What to work on: Reproduce the rows from the start of the records through the line containing "coord(18,346)", replacing "stop playback" with "pause playback" and leaving everything else unchanged.

Source material:
--- begin ---

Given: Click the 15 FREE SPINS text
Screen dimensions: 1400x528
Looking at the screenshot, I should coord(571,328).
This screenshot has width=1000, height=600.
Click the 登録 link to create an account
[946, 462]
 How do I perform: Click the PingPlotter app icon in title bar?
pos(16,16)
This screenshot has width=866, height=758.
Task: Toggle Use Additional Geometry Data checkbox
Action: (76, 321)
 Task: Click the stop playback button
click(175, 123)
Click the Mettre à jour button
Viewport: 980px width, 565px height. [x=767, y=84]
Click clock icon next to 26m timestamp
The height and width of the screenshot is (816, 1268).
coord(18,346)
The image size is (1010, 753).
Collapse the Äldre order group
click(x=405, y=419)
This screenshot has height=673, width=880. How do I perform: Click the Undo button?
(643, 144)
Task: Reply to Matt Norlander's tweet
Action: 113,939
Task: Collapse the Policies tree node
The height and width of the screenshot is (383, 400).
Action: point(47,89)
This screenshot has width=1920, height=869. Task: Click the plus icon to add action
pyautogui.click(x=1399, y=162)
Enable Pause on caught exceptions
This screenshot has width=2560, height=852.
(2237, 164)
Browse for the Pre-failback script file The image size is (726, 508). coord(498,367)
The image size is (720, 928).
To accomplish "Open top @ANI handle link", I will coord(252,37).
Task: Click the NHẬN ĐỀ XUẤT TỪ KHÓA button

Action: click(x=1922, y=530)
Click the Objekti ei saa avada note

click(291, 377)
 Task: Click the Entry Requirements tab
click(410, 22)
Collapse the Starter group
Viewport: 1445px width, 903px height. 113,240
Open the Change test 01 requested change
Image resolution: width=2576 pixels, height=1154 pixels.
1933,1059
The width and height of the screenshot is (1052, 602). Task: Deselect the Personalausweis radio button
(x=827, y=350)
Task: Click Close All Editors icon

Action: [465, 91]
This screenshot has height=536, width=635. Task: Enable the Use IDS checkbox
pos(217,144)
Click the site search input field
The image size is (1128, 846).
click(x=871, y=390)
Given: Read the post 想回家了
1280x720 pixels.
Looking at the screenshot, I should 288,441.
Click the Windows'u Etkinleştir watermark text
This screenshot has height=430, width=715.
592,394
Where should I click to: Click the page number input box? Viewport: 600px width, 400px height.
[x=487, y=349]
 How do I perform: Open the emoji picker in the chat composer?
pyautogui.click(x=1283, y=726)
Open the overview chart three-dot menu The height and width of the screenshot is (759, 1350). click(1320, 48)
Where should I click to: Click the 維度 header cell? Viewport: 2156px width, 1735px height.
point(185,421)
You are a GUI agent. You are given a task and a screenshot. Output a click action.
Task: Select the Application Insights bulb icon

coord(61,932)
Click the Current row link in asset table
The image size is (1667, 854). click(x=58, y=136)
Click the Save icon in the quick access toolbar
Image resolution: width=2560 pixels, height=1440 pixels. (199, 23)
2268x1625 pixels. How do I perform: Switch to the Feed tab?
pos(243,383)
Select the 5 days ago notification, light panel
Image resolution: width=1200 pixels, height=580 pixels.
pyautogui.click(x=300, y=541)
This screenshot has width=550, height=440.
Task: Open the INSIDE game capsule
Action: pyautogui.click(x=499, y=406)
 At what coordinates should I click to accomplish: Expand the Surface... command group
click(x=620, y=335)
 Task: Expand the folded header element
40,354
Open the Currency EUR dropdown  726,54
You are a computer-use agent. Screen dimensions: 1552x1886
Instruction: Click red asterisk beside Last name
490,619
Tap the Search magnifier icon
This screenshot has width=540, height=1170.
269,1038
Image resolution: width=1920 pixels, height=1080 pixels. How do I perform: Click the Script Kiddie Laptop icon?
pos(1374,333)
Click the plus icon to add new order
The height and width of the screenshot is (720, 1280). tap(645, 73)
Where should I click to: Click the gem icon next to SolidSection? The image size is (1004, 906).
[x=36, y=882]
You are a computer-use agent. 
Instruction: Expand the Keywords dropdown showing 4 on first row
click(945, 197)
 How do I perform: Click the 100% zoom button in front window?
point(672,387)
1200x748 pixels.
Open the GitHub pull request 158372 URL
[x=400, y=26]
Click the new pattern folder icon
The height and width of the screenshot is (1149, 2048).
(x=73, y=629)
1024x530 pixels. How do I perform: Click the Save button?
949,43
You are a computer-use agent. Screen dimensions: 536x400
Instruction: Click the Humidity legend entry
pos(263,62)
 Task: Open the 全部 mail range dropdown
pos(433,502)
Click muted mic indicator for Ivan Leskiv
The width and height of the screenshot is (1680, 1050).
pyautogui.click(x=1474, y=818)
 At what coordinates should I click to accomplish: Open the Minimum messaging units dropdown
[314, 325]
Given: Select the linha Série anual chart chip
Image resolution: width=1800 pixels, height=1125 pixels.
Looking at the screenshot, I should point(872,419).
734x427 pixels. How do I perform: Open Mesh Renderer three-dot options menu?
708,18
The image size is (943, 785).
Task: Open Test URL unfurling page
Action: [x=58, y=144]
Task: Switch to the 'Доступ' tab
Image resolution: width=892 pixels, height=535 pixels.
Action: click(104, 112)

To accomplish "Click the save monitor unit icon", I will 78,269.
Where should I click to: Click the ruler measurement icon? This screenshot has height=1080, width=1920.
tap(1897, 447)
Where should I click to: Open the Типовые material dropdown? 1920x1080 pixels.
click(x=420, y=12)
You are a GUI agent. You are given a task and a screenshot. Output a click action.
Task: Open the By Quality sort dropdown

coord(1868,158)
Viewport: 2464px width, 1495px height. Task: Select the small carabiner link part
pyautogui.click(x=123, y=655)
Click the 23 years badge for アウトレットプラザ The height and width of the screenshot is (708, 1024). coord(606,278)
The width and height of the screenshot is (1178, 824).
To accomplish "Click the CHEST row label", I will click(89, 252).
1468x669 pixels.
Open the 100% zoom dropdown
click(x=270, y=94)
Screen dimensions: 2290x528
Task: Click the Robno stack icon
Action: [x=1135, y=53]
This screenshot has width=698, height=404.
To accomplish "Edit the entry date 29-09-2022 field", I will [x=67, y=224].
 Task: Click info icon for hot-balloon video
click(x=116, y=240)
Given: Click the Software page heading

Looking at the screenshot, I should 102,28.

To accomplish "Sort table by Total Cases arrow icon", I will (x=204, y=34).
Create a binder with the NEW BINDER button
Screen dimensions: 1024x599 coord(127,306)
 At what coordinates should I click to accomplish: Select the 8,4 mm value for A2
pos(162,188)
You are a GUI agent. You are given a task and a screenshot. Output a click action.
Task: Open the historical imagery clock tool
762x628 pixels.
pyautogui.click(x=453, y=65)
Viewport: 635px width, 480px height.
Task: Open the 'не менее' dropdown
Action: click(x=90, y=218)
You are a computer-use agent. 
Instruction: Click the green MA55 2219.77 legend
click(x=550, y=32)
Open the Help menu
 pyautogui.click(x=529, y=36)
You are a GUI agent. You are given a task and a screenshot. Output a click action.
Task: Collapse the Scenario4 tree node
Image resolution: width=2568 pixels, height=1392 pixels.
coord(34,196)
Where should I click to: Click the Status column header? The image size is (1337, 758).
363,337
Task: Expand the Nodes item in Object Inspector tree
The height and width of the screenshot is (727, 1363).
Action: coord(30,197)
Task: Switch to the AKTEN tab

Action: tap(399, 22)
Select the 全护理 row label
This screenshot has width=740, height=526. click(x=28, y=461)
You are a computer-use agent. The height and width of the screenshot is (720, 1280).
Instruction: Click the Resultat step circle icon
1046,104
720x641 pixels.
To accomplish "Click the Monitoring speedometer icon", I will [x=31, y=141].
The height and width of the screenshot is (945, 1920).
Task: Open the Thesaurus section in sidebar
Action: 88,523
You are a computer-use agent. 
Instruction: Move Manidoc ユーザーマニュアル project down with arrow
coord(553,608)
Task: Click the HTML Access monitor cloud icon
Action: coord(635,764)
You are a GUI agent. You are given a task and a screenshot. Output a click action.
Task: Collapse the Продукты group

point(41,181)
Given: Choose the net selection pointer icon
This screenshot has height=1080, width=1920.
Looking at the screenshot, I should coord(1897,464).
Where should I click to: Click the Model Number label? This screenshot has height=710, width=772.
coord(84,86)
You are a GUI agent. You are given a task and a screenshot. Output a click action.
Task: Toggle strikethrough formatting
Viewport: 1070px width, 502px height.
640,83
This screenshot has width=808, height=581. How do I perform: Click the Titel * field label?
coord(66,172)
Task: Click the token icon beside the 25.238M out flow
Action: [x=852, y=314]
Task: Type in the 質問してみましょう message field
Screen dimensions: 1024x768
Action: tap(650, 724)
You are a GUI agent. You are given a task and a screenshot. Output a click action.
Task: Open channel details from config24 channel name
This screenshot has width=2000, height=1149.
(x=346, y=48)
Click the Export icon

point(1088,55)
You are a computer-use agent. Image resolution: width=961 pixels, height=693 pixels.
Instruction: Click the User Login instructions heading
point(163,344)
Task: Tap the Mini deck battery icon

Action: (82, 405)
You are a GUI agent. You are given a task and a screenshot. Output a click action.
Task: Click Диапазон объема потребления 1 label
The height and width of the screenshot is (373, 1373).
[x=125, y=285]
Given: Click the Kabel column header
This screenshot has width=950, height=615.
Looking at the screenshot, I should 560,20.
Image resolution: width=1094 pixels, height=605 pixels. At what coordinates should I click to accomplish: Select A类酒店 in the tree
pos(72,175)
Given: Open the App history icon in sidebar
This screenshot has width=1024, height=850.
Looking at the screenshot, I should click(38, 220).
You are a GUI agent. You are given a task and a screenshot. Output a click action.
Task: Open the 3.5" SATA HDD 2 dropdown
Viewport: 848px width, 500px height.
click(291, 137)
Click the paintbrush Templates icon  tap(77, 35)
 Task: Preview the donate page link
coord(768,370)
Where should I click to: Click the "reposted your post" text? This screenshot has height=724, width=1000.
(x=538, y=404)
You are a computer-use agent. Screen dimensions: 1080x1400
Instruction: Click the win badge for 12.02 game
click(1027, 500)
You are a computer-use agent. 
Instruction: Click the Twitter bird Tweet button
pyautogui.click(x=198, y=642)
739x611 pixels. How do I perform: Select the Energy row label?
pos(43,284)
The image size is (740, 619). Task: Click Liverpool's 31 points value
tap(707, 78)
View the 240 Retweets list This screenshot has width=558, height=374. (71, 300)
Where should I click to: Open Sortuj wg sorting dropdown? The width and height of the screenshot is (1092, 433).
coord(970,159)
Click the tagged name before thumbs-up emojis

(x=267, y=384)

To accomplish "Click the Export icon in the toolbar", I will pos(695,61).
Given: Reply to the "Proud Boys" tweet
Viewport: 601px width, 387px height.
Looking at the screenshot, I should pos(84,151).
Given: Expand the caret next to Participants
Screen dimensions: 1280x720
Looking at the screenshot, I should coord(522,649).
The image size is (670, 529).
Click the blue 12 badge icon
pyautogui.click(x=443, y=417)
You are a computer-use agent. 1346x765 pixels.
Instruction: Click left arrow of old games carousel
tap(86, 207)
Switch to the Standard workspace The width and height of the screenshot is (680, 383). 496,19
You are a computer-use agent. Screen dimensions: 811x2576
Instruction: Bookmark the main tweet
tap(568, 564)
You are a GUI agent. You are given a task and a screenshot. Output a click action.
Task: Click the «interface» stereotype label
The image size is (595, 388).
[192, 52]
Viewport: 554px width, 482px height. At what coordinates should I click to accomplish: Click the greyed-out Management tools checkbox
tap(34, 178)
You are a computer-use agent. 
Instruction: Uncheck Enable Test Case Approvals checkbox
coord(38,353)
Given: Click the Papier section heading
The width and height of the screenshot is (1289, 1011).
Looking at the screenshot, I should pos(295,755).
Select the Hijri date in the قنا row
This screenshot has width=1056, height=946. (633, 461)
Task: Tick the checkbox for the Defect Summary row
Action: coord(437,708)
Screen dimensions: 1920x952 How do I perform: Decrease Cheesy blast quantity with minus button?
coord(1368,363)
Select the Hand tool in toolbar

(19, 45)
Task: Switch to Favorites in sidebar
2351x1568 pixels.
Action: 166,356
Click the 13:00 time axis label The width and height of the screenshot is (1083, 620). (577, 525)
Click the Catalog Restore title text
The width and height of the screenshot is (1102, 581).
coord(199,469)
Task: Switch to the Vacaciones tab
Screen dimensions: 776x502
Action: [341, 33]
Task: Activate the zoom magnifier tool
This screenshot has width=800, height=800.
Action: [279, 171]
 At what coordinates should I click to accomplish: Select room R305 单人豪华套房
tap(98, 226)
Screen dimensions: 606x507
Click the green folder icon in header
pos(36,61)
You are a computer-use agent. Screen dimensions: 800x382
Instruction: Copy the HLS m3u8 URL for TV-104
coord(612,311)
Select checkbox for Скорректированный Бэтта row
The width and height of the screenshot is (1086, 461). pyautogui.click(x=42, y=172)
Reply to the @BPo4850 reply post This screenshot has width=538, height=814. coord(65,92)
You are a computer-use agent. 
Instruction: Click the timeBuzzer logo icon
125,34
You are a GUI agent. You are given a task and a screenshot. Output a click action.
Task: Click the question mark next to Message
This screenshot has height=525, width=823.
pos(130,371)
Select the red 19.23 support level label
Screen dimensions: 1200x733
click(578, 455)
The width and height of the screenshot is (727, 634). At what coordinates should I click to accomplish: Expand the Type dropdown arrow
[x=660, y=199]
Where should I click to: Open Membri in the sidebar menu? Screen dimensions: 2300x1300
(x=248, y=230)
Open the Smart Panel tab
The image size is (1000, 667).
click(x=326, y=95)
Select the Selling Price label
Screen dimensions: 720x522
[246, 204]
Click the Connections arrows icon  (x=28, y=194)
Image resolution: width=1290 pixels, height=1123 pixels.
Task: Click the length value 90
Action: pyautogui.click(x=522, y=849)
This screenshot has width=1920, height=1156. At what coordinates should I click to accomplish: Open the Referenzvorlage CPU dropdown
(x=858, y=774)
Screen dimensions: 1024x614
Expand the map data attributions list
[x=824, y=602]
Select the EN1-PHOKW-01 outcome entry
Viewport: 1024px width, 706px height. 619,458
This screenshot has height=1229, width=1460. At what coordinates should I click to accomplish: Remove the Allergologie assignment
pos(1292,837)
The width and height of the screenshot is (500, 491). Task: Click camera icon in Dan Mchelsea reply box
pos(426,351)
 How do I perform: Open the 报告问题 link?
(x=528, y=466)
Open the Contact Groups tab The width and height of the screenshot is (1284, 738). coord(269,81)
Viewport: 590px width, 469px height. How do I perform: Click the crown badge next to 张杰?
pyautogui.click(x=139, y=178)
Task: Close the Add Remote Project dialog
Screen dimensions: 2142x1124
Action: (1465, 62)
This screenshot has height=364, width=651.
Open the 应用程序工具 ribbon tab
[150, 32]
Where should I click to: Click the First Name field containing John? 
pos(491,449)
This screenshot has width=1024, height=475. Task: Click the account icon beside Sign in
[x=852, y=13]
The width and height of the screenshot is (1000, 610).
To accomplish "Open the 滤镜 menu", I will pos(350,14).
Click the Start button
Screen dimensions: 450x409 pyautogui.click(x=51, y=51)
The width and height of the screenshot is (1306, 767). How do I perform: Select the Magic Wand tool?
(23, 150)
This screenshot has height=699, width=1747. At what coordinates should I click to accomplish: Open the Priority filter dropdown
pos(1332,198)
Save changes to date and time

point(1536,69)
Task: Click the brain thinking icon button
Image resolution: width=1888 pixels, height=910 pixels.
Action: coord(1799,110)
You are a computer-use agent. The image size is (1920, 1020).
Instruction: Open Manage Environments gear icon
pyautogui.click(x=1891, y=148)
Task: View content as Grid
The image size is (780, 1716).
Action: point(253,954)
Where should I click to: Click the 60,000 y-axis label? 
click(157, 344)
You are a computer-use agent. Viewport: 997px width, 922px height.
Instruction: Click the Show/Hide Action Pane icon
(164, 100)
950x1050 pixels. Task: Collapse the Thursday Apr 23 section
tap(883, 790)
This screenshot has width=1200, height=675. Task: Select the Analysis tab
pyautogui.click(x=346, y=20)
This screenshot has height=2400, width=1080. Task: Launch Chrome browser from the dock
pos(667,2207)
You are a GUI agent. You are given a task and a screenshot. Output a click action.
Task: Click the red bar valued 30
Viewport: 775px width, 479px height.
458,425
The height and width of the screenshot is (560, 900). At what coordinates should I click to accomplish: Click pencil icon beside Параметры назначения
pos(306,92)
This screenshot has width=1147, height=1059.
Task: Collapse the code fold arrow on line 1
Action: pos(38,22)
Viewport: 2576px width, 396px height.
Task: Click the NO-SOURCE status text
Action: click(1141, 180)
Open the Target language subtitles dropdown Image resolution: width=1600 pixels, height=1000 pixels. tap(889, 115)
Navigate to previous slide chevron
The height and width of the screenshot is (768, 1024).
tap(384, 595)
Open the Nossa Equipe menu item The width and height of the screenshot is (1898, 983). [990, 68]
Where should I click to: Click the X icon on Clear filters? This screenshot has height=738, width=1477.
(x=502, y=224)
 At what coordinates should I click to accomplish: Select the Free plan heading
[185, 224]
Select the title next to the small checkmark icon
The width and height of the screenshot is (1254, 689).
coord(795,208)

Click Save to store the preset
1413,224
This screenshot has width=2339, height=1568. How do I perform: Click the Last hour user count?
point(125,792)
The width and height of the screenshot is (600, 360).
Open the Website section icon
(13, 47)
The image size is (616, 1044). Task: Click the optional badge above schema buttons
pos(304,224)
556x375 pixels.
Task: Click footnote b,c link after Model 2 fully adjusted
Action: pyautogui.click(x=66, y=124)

--- end ---

Finished exercise:
Given: Click the 15 FREE SPINS text
Screen dimensions: 1400x528
Looking at the screenshot, I should coord(571,328).
This screenshot has width=1000, height=600.
Click the 登録 link to create an account
[946, 462]
 How do I perform: Click the PingPlotter app icon in title bar?
pos(16,16)
This screenshot has width=866, height=758.
Task: Toggle Use Additional Geometry Data checkbox
Action: (76, 321)
 Task: Click the pause playback button
click(175, 123)
Click the Mettre à jour button
Viewport: 980px width, 565px height. [x=767, y=84]
Click clock icon next to 26m timestamp
The height and width of the screenshot is (816, 1268).
coord(18,346)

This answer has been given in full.